■ Information supplied ■

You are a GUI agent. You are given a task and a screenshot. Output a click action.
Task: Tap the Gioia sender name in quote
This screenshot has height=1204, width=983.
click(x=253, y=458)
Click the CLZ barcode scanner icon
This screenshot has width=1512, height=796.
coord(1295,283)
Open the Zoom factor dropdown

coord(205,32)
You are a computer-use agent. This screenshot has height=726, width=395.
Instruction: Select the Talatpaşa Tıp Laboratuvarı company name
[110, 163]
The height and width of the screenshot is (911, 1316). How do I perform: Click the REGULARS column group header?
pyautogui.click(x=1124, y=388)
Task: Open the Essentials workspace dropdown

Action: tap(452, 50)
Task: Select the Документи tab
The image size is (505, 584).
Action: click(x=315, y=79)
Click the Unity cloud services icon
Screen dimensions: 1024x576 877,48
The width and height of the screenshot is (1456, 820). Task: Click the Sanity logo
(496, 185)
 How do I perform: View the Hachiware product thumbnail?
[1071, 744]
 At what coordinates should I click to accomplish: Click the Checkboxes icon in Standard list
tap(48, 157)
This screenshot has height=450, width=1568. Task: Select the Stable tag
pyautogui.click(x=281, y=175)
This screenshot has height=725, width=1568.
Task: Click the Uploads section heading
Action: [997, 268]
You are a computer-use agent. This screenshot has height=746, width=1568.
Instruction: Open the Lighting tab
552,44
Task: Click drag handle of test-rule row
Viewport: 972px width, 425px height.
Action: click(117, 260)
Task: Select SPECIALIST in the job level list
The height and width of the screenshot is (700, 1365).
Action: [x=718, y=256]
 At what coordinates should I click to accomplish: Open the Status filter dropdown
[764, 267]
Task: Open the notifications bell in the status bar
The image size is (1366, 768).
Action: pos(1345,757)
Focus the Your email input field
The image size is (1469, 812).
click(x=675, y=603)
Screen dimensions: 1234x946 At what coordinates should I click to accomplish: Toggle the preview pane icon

■ What is asked ■
Lay out the lines above as a Markdown table with two columns, No. and Line, numbering each row and leaving out blank lines.

■ Solved exercise ■
| No. | Line |
|---|---|
| 1 | You are a GUI agent. You are given a task and a screenshot. Output a click action. |
| 2 | Task: Tap the Gioia sender name in quote |
| 3 | This screenshot has height=1204, width=983. |
| 4 | click(x=253, y=458) |
| 5 | Click the CLZ barcode scanner icon |
| 6 | This screenshot has width=1512, height=796. |
| 7 | coord(1295,283) |
| 8 | Open the Zoom factor dropdown |
| 9 | coord(205,32) |
| 10 | You are a computer-use agent. This screenshot has height=726, width=395. |
| 11 | Instruction: Select the Talatpaşa Tıp Laboratuvarı company name |
| 12 | [110, 163] |
| 13 | The height and width of the screenshot is (911, 1316). How do I perform: Click the REGULARS column group header? |
| 14 | pyautogui.click(x=1124, y=388) |
| 15 | Task: Open the Essentials workspace dropdown |
| 16 | Action: tap(452, 50) |
| 17 | Task: Select the Документи tab |
| 18 | The image size is (505, 584). |
| 19 | Action: click(x=315, y=79) |
| 20 | Click the Unity cloud services icon |
| 21 | Screen dimensions: 1024x576 877,48 |
| 22 | The width and height of the screenshot is (1456, 820). Task: Click the Sanity logo |
| 23 | (496, 185) |
| 24 |  How do I perform: View the Hachiware product thumbnail? |
| 25 | [1071, 744] |
| 26 |  At what coordinates should I click to accomplish: Click the Checkboxes icon in Standard list |
| 27 | tap(48, 157) |
| 28 | This screenshot has height=450, width=1568. Task: Select the Stable tag |
| 29 | pyautogui.click(x=281, y=175) |
| 30 | This screenshot has height=725, width=1568. |
| 31 | Task: Click the Uploads section heading |
| 32 | Action: [997, 268] |
| 33 | You are a computer-use agent. This screenshot has height=746, width=1568. |
| 34 | Instruction: Open the Lighting tab |
| 35 | 552,44 |
| 36 | Task: Click drag handle of test-rule row |
| 37 | Viewport: 972px width, 425px height. |
| 38 | Action: click(117, 260) |
| 39 | Task: Select SPECIALIST in the job level list |
| 40 | The height and width of the screenshot is (700, 1365). |
| 41 | Action: [x=718, y=256] |
| 42 |  At what coordinates should I click to accomplish: Open the Status filter dropdown |
| 43 | [764, 267] |
| 44 | Task: Open the notifications bell in the status bar |
| 45 | The image size is (1366, 768). |
| 46 | Action: pos(1345,757) |
| 47 | Focus the Your email input field |
| 48 | The image size is (1469, 812). |
| 49 | click(x=675, y=603) |
| 50 | Screen dimensions: 1234x946 At what coordinates should I click to accomplish: Toggle the preview pane icon |